Elon Musk Faces Last Chance To Reclaim $56 Billion Pay Package
Delaware’s top court will hear arguments on Wednesday in a case that could reshape executive compensation and the state’s corporate appeal.

Tech mogul Elon Musk’s fight to reclaim what was once the largest executive compensation package in history reaches a critical juncture this week, as the Tesla chief will seek to convince Delaware’s highest court to reinstate his controversial $56 billion pay deal.
The appeal, which is set for oral arguments on Wednesday, is slated to have significant consequences not only for Mr. Musk and his future at Tesla but also for Delaware’s reputation as America’s corporate capital.
The legal saga dates back to 2018, when Mr. Musk’s compensation — which, at the time, hovered around $50 billion — was challenged in a suit brought by a group of Tesla shareholders. They claimed that the board misled them into believing that the performance goals were more difficult to achieve than they actually were, and thus had failed to uphold their fiduciary duty of operating in the best interest of shareholders.
They also argued that many members of Tesla’s board — including Mr. Musk’s brother, Kimbal Musk, and James Murdoch, who is the son of press tycoon Rupert Murdoch and formerly a close friend of Mr. Musk — lacked the independence to decide fairly due to their close personal relationships with the Tesla chief executive.
Mr. Musk was dealt his first blow when the Delaware Chancery Court chancellor, Kathaleen McCormick, ruled in favor of the plaintiffs, concluding that the process leading up to the plan’s approval was “deeply flawed.”

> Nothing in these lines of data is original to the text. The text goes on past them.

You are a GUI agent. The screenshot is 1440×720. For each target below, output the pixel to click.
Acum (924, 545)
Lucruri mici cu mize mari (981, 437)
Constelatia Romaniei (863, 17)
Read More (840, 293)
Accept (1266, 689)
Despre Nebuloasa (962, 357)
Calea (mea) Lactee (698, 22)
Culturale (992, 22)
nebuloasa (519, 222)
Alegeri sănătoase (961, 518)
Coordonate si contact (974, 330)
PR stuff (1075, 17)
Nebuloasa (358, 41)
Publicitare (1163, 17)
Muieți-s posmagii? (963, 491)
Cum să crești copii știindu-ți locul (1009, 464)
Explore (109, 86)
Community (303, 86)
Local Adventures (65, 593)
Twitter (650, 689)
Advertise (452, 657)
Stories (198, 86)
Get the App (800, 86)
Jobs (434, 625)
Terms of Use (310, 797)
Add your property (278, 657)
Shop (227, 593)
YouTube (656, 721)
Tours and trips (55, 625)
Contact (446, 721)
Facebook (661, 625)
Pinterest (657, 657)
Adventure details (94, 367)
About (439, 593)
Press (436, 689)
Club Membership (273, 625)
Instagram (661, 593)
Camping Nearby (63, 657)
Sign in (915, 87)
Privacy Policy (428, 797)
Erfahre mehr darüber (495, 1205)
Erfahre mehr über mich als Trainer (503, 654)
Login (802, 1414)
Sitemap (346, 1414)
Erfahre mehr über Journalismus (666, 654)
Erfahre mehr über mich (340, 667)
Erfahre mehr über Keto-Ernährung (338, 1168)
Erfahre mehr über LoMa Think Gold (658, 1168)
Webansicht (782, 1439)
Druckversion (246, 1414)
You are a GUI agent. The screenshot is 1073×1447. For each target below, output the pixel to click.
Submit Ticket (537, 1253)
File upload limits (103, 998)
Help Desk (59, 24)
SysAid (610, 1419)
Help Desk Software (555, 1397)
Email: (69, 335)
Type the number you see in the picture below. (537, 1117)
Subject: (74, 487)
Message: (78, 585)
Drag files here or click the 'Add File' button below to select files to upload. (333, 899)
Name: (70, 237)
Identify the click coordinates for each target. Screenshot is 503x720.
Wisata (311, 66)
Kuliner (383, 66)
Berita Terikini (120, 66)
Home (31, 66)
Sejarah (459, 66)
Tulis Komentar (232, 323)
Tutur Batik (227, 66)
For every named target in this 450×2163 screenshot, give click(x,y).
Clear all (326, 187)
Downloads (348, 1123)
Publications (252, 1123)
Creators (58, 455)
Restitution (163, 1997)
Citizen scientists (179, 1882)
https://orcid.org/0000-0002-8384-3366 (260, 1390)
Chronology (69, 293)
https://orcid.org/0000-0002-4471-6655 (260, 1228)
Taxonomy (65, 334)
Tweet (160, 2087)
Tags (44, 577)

Undeterred, Mr. Musk took the unusual step of appealing directly to Tesla’s shareholders. The company’s board urged investors to support the package, arguing that retaining Mr. Musk’s “attention” and “focus” remains a top priority and that the stock option plan would “only serve to incentivize him to continue delivering value to Tesla and our stockholders.”
The vote was held in June 2024 and some 77 percent of Tesla’s investors voted in support of Mr. Musk’s compensation plan. Judge McCormick, though, upheld her previous ruling, stating that a shareholder voter cannot simply “revise” a legal judgement. Tesla appealed the ruling in January.
For Mr. Musk, the supreme court hearing represents a final opportunity to reinstate his historic pay package. However, Tesla has already taken steps to ensure his compensation regardless of the outcome. The board approved an interim package worth nearly $30 billion while the case proceeds, and in it September proposed an audacious target-based plan that could reward Musk up to $1 trillion over the next decade. Shareholders will vote on that proposal in November.
Perhaps more consequential is the ruling’s potential impact on Delaware itself. The state has long pitched itself as the premier destination for corporate incorporation, generating substantial revenue from incorporation fees and franchise taxes.
The fallout has already begun. During the legal battle, Mr. Musk accused Delaware’s legal system of being hostile to corporations and reincorporated Tesla in Texas, which he characterized as more business-friendly. Tesla’s departure triggered a broader exodus, with major companies including Dropbox and Tripadvisor following suit.
“An exodus of corporations could have dire consequences for Delaware,” Fordham Law School’s Journal of Corporate and Financial Law warned in an article published earlier this year.